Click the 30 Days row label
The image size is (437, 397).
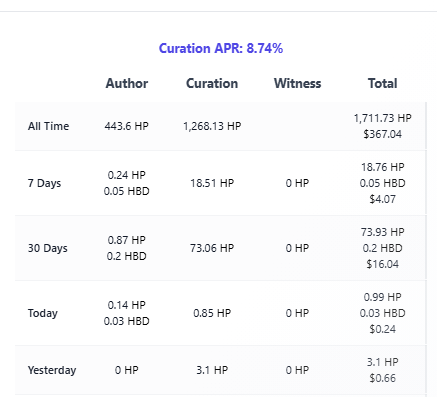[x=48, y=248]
...
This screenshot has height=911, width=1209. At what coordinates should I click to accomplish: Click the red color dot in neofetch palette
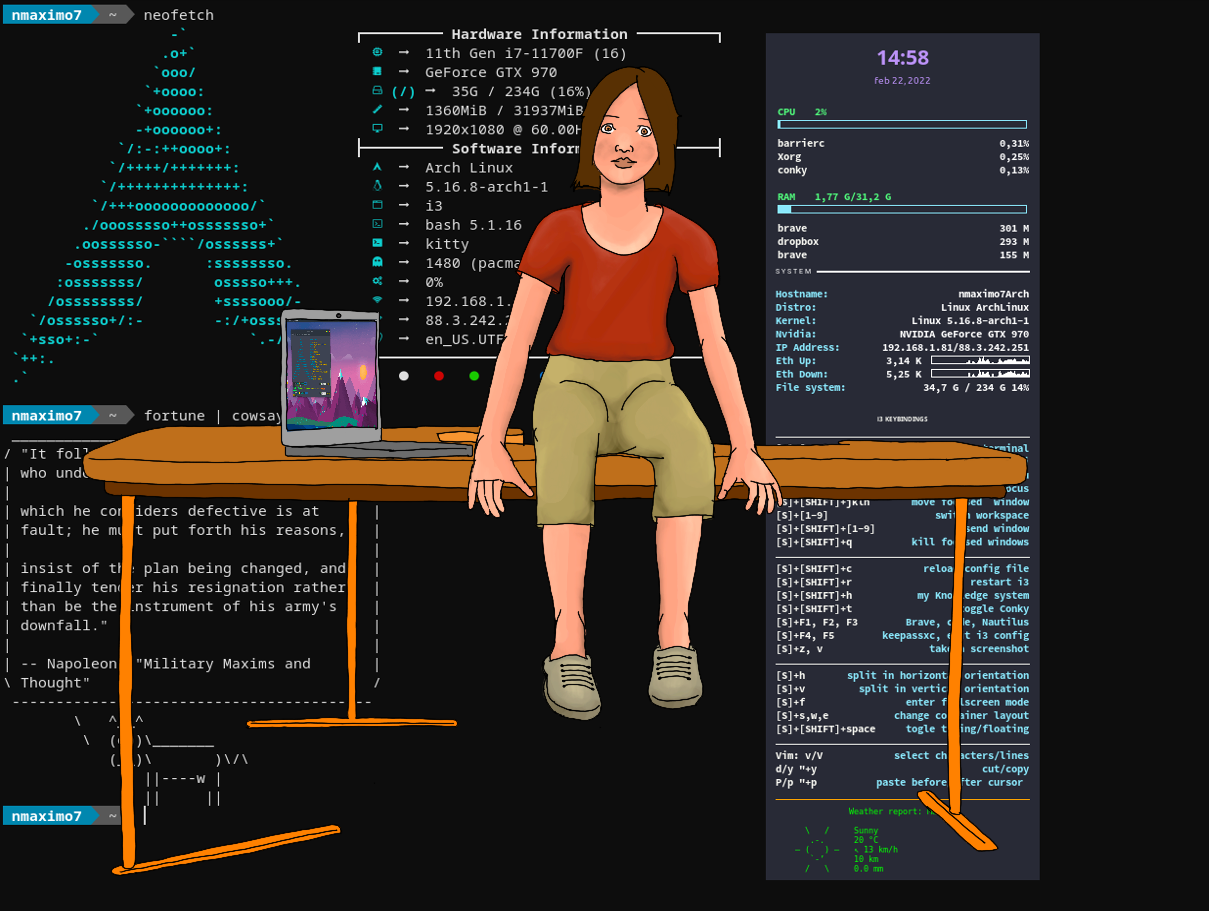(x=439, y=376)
* * *
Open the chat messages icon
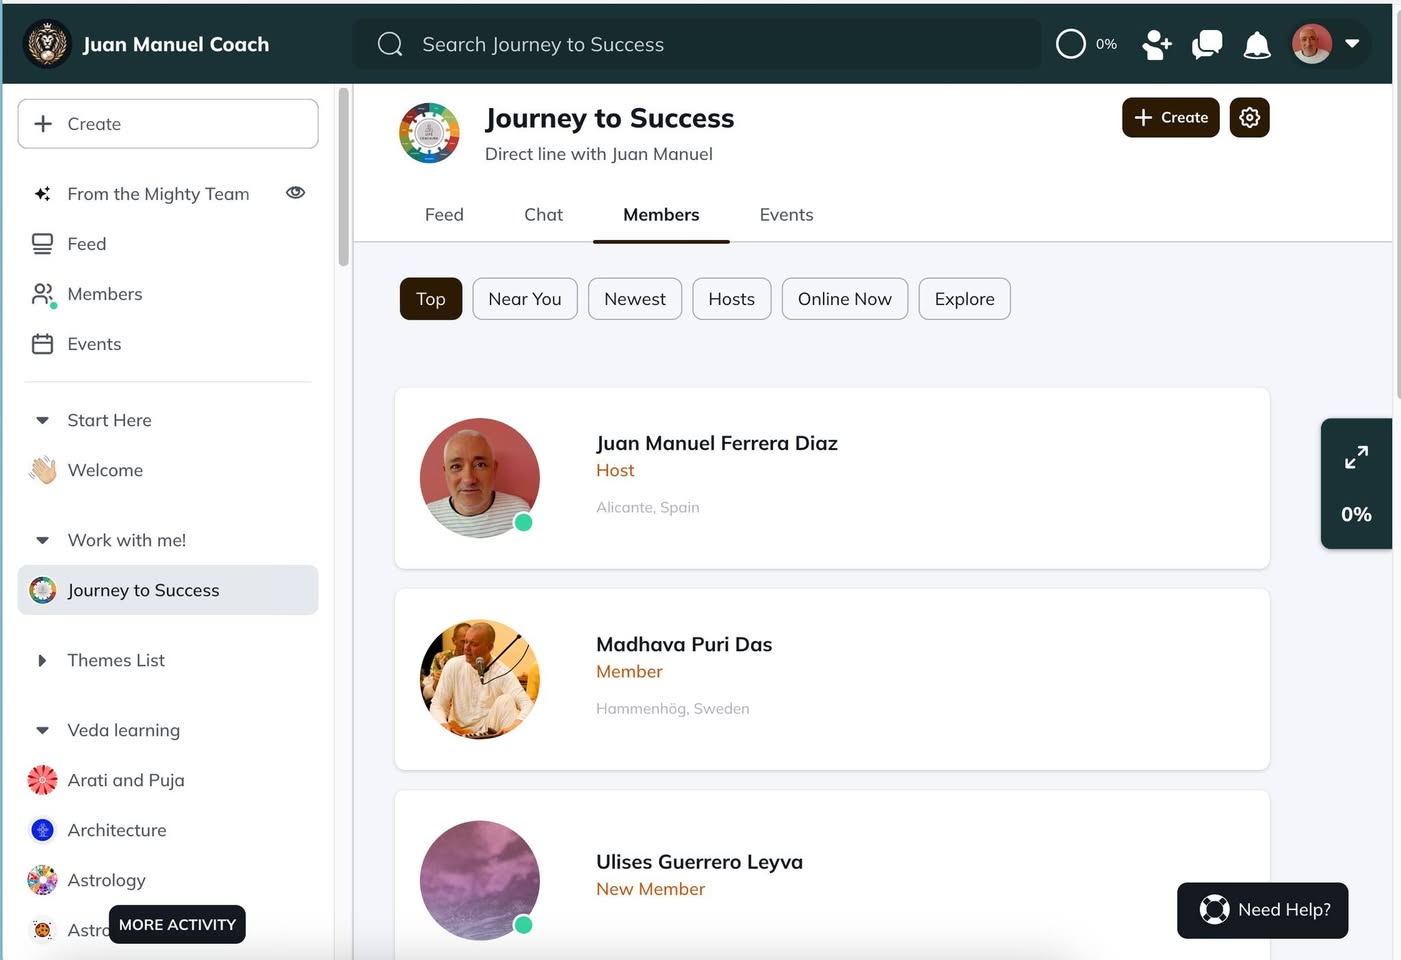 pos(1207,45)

• [Short exercise]:
Turn the rows from the line with "This screenshot has" up to and including the line with "(x=439, y=376)" into a Markdown table with the columns No. and Text, skipping blank lines and leaving out the pictures.

• [Correct result]:
| No. | Text |
|---|---|
| 1 | This screenshot has height=911, width=1209. At what coordinates should I click to accomplish: Click the red color dot in neofetch palette |
| 2 | (x=439, y=376) |